===== AUSZUG

Materialforschung: Unlösbare Probleme in lösbare zerlegen

Der Computer findet selbst heraus, was man ignorieren kann

09.05.2023 - Österreich

Exakte Lösungen sind in der Materialphysik oft unmöglich. In einer internationalen Forschungskooperation unter Beteiligung der TU Wien wurde nun eine Technik entwickelt, unlösbare Quanten-Rechnungen auf bestimmten Skalen lösbar zu machen.

TU Wien

Markus Wallerberger und Anna Kauch

In der Physik hat man oft mit unterschiedlichen Skalen zu tun, die man getrennt voneinander beschreiben kann: Für die Bahn der Erde um die Sonne ist es völlig egal, ob ein Elefant im Zoo nach links oder nach rechts läuft. Und die Bewegung des Elefanten kann man beschreiben, ohne irgendetwas über die Eigenschaften der Elektronen in seinem Ohr wissen zu müssen. Die Welt lässt sich in unterschiedliche Skalen aufteilen.

Auch in der Materialforschung ist es wichtig, das Verhalten von Teilchen auf den passenden Skalen zu beschreiben. Man muss dafür allerdings zuerst herausfinden, welche Skalen die entscheidenden sind – eine schwierige Aufgabe, für die es bisher keine klare Lösungsstrategie gab. Man konnte höchstens hoffen, die Lösung mit viel Erfahrung zu erraten.

==========

**AUFGABE 1**
Welche Universität ist laut dem Artikel zur Materialforschung an der internationalen Forschungskooperation beteiligt?
**AUFGABE 2**
Schreiben Sie den Artikel zur Materialforschung im Anschluss an seinen letzten Satz weiter.
Die Auflistung ist hierfür ohne Bedeutung.

===== BEREITGESTELLTE EINTRÄGE

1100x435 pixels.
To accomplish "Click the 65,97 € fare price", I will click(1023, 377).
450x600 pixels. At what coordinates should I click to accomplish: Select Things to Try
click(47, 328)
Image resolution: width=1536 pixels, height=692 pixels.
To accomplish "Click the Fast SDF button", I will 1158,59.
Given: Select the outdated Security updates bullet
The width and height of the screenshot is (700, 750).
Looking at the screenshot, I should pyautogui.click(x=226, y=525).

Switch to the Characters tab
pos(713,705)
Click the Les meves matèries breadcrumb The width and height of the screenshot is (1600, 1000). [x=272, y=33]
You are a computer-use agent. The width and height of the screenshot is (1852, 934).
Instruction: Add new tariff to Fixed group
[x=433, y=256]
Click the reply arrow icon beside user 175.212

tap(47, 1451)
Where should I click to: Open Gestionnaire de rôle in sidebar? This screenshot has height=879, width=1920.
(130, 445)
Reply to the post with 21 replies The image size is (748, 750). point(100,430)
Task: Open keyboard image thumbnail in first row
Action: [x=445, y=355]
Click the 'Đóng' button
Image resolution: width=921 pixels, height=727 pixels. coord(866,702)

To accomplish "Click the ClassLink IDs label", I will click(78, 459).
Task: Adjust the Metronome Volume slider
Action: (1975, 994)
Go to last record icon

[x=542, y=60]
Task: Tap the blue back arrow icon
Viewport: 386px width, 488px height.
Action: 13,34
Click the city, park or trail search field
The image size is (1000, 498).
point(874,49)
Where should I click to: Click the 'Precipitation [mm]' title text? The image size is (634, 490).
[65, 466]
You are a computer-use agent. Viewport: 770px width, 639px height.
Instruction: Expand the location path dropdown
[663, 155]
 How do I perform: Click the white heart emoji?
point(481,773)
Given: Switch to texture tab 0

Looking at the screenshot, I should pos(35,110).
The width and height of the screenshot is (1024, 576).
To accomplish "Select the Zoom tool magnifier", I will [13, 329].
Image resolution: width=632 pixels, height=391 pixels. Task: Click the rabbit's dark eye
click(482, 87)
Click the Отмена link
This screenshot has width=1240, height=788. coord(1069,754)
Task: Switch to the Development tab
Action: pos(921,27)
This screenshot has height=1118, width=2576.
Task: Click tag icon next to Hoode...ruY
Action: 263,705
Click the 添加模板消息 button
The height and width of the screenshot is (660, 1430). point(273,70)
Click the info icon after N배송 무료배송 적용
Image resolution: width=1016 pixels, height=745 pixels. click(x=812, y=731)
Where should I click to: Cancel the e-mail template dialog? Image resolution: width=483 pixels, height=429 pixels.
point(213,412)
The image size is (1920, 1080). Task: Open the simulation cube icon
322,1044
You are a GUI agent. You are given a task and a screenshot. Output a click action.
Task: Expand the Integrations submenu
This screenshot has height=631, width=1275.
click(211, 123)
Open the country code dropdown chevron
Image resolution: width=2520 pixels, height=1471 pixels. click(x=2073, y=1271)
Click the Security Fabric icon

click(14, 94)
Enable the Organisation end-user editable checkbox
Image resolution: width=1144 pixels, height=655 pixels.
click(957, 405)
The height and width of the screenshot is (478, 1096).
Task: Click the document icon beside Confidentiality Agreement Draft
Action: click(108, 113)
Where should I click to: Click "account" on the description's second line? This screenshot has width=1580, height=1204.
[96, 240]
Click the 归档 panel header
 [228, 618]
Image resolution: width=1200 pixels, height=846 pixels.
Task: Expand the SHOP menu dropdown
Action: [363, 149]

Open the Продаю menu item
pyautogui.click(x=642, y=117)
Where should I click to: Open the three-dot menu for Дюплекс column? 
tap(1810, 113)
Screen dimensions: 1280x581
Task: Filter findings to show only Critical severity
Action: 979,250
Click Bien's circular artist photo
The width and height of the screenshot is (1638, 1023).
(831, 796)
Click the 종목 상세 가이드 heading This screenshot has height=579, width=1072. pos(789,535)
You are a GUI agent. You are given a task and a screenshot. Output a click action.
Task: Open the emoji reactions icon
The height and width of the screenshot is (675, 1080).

==========

**ANTWORT 1**
Die TU Wien.

**ANTWORT 2**
Nun wurde von einer internationalen Forschungskooperation unter Beteiligung der TU Wien aber eine mathematische Methode gefunden, die passenden Skalen rechnerisch zu ermitteln – ein wichtiger Schritt für die Suche nach besseren Materialien für unterschiedliche Einsatzbereiche, von Mikrochips bis zur Photovoltaik. Die Methode wurde nun im Fachjournal PRX publiziert.

Gerade die spannenden Probleme sind die schwierigen

„In der Materialphysik kann man Elektronen oft nicht getrennt voneinander betrachten“, sagt Anna Kauch, Leiterin eines FWF-Forschungsprojektes zu diesem Thema. „Gerade besonders spannende Phänomene wie Magnetismus oder Supraleitung kann man nur verstehen, wenn man viele Teilchen und ihre komplexen Wechselwirkungen gemeinsam beschreibt.“ Das ist aber in voller Exaktheit meist nicht möglich: Wenn viele Teilchen im Spiel sind, dann werden die Formeln der Quantentheorie rasch so groß und so komplex, dass man sie selbst mit den besten Supercomputern der Welt nicht exakt lösen kann – nicht einmal den Zustand der Teilchen kann man dann exakt aufschreiben, weil man dafür mehr Speicherplatz nötig wäre, als man je zur Verfügung haben wird.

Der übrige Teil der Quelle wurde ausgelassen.